Guide For Reading

Introduction

If you're new to the SCP wiki, or returning to it after a while, you may be confused about the best way to approach it. Unlike most forms of fiction, there is no canon or central storyline. While it's liberating to be told that you can technically start anywhere, even with a completely random SCP, having too many options and not understanding what's going on is an issue newcomers often face.

This guide will focus more on navigating the site and finding new material to read rather than giving details about the fictional Foundation. If you just want to dive in and immerse yourself in the setting, there's an in-character introduction from the perspective of a new recruit to the Foundation.

Navigational Elements

There's a few page elements on SCP Articles that you may not see on other sites: Collapsibles, Tabs, and Footnotes. If you already know how these three work, feel free to skip to the next section.

Collapsibles are used to organize long, convoluted articles into multiple short blocks. They typically look like a normal link with a plus sign (+) at the start, although the plus symbol is optional.

Where should I start reading?

While the obvious thing to do would be to read the SCPs in order, starting at 001 and working your way up, there's a few reasons why we don't recommend this. The first is that Series I, SCP-002 to SCP-999, contains the oldest works on the site, having been written as far back as 2008. While we're fond of Series I, we like to think we've improved as a writing community over time, and if you only read the first series you'll be missing out on our more recent work. We also have a lot of fiction that's not written in the SCP format on the site, and you'll miss these tales if you only read SCPs.

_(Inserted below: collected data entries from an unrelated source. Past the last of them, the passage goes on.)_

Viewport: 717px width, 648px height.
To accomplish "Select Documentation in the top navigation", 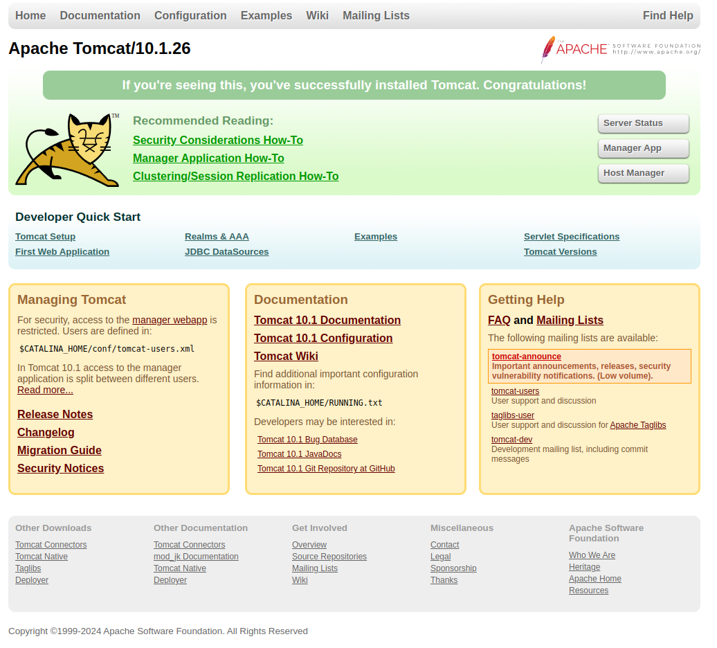I will click(x=100, y=15).
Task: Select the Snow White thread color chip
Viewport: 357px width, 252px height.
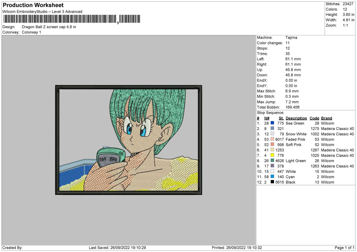Action: (272, 134)
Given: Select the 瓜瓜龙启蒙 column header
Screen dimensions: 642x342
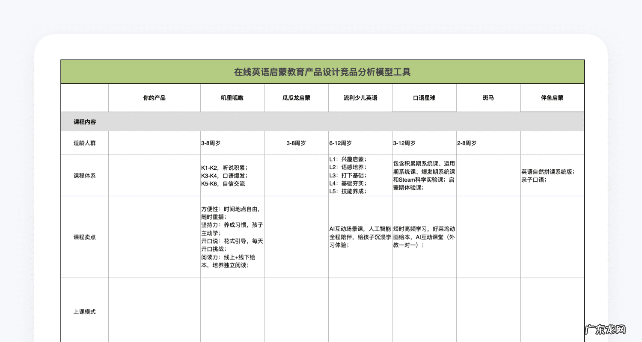Looking at the screenshot, I should 296,97.
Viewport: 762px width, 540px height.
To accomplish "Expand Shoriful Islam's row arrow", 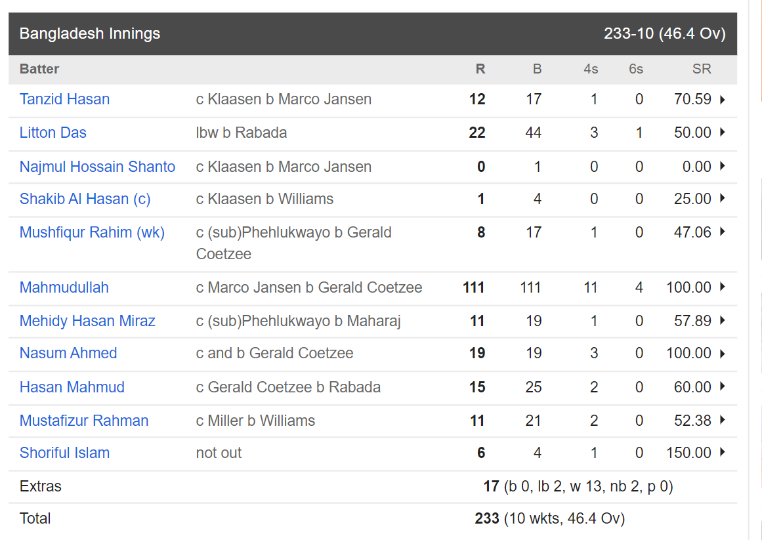I will 723,452.
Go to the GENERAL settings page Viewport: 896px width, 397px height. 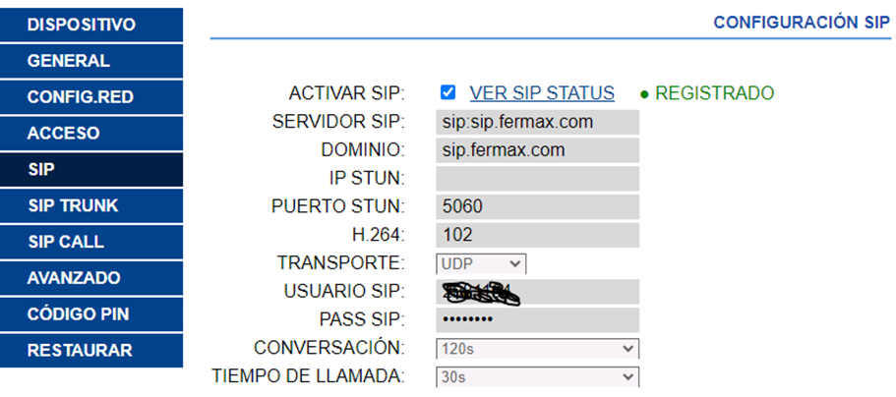pos(91,61)

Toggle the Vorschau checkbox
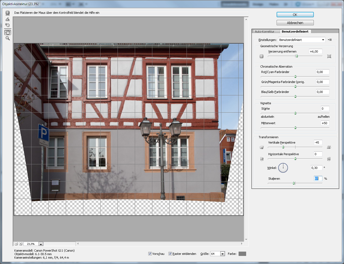pyautogui.click(x=150, y=254)
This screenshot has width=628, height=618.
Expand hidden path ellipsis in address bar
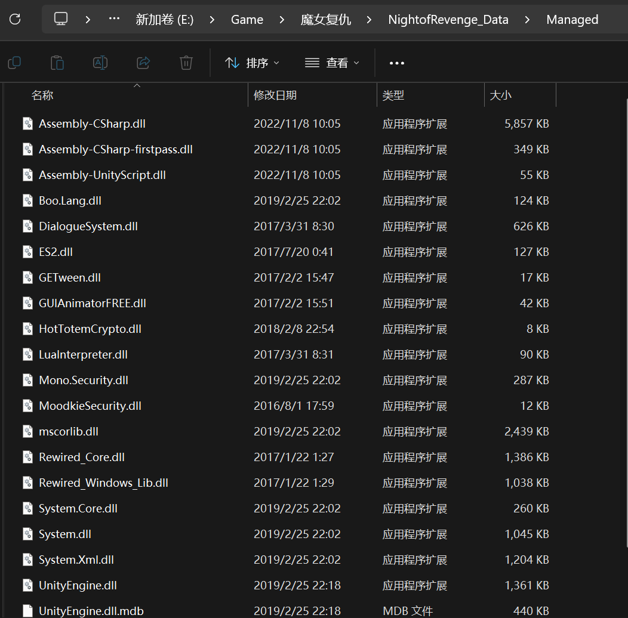(x=114, y=19)
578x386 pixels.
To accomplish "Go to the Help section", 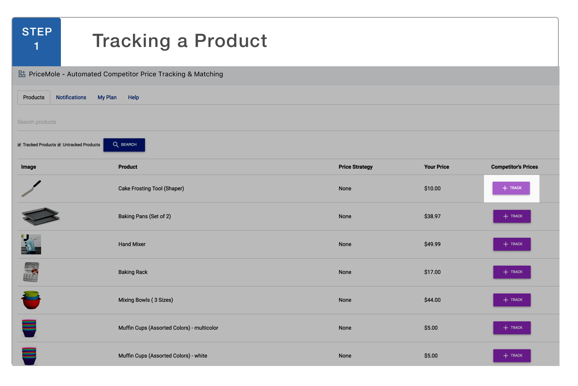I will click(x=133, y=97).
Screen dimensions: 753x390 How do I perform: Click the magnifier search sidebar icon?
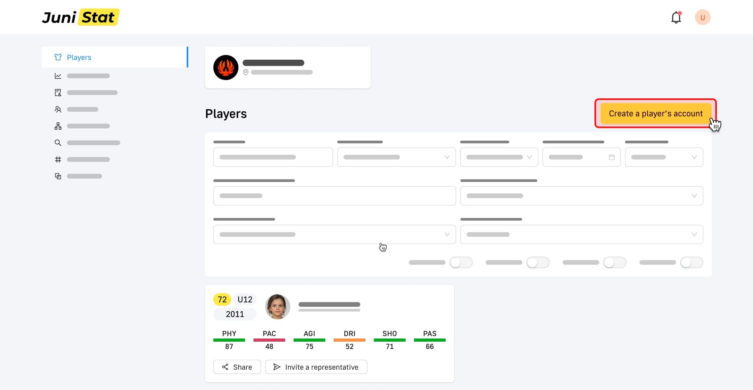58,143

SCP-001 itself is another matter entirely, because there is no single article called SCP-001. The slot is instead left open to allow any author to write a proposal for what SCP-001 might be. Most of these proposals present themselves as the first or most important SCP, and they tend to be much wider in scope than a regular article. We definitely recommend checking them out at some point, but they're not intended to be the first SCP you read, and you'll probably understand them better if you read some other articles first.

Reading Recommendations

  • If you want to read "the classics", our most popular articles are listed on Top Rated Pages. However, part of the reason these are so highly rated is because they've been around for a long time. Try the New Pages Feed and Top Rated Pages from this month for our newer content, or Top Rated Pages By Year to get a better idea of how the site has progressed and changed over time.
  • If you want to get more specific recommendations, feel free to ask in any of the community spaces, official or unofficial. We also have suggestions grouped by genre in User-Curated Lists and the Curated Tale Series.
  • Although we don't have a single canon that all articles follow, we do have a number of canons intended to be more consistent. Think of these as shared universes that multiple authors can write in, building on each others' work. If the premise of the canon sounds interesting to you, it's worth checking out the articles in it.

There's a lot more we could recommend, including Artwork, Joke SCPs, the Wanderer's Library (our official sister site), and various branches writing in other languages, with translations into English compiled here. However, we've probably given you enough already. Pick a page, follow any links you find interesting, and you'll soon have more to read than you know what to do with!